Choosing Your Path

After completing the 5-Minute Quick Start, this guide helps you decide which machines, components, and features to enable for your project.

Quick Decision Tree

┌─ Using GitLab < 17.0?
│  └→ Use legacy include-based approach
│     See: user_guide/setup-legacy
│
├─ Using GitLab 17.0+?
│  ├─ New project?
│  │  └→ Use components (you're on the right path!)
│  │
│  └─ Existing project with legacy setup?
│     └→ Migrate to components
│        See: user_guide/components_migration
│
└─ What do you need?
   ├─ Build and test only → Machine components
   ├─ Performance tracking → + performance-pipeline
   ├─ Skip draft PRs → + utility-draft-pr-filter
   └─ Skip non-PR branches → + utility-branch-skip

Choosing Machines

RADIUSS Shared CI supports multiple LC machines. Choose based on your needs:

Available Machines

Machine

Scheduler

Architecture

Best For

Dane

SLURM

Intel Sapphire Rapids

CPU-only development, build and test workloads

Matrix

SLURM

Intel Sapphire Rapids + NVIDIA H100 GPUs

CUDA development, H100 GPU testing

Corona

Flux

AMD Rome + AMD MI50 GPUs

ROCm development, AMD GPU testing

Tioga

Flux

AMD Trento + AMD MI250X GPUs

ROCm development, production-like environment

Tuolumne

Flux

AMD EPYC + AMD MI300A APUs

ROCm development, latest AMD hardware

Decision Criteria

Q: Which machine should I start with?

Start with one machine where your team already has:

  • Working build process

  • Allocation or queue access

  • Familiarity with the environment

Common starting points:

  • CUDA projects: Start with Matrix

  • ROCm projects: Start with Tioga or Tuolumne

  • CPU-only: Prefer Dane which has no GPU

Q: How many machines should I enable?

Start small, expand gradually:

  1. One machine - Get CI working reliably

  2. Two machines - Add a second architecture (e.g., CUDA + ROCm)

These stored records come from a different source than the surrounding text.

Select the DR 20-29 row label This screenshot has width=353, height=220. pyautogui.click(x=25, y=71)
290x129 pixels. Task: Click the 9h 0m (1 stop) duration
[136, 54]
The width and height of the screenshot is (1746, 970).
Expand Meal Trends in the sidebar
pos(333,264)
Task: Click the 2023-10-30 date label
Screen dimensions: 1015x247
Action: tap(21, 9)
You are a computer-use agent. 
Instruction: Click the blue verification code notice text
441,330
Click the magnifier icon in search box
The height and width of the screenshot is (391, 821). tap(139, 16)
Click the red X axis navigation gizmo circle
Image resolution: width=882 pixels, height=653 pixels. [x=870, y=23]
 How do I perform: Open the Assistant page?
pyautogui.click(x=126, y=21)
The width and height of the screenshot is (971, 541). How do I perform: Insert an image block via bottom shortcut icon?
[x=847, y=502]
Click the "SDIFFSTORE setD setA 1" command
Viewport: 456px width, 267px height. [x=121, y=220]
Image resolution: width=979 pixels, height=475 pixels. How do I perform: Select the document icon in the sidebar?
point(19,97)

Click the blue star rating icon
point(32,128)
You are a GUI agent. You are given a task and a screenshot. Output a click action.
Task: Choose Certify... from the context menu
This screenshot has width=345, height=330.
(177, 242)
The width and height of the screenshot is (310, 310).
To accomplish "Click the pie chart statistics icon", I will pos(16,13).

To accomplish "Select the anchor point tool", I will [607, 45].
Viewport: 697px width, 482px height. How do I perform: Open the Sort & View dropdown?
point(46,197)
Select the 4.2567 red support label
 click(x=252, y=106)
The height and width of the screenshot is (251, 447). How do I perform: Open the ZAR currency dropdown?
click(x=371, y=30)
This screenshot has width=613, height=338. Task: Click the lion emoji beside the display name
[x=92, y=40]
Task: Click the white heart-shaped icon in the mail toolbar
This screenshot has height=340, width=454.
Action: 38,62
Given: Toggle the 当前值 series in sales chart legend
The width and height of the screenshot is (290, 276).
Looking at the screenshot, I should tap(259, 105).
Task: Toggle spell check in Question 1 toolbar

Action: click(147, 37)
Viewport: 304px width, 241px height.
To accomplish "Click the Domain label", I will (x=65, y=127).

  3. Multiple machines - Full coverage once CI is stable

Q: Should I enable all machines?

No! Only enable machines where:

  • You have active development

  • You have allocation/access

  • The architecture matters for your project

More machines = more CI time and resources.

Adding Machines

To add a machine, add its check and trigger jobs to .gitlab-ci.yml:

# Add to existing stages
stages:
  - prerequisites
  - build-and-test

# Add machine check
dane-up-check:
  extends: [.dane, .machine-check]
  variables:
    ASSOCIATED_CHILD_PIPELINE: "dane-build-and-test"

# Add machine pipeline
dane-build-and-test:
  needs: [dane-up-check]
  extends: [.dane, .build-and-test]
  trigger:
    include:
      - component: $CI_SERVER_FQDN/radiuss/radiuss-shared-ci/dane-pipeline@v2026.02.2
        inputs:
          job_cmd: $JOB_CMD
          shared_alloc: "--reservation=ci --exclusive --nodes=1 --time=30"
          job_alloc: "--reservation=ci --overlap --nodes=1"
          github_project_name: $GITHUB_PROJECT_NAME
          github_project_org: $GITHUB_PROJECT_ORG
      - local: '.gitlab/jobs/dane.yml'

Then create .gitlab/jobs/dane.yml with your jobs.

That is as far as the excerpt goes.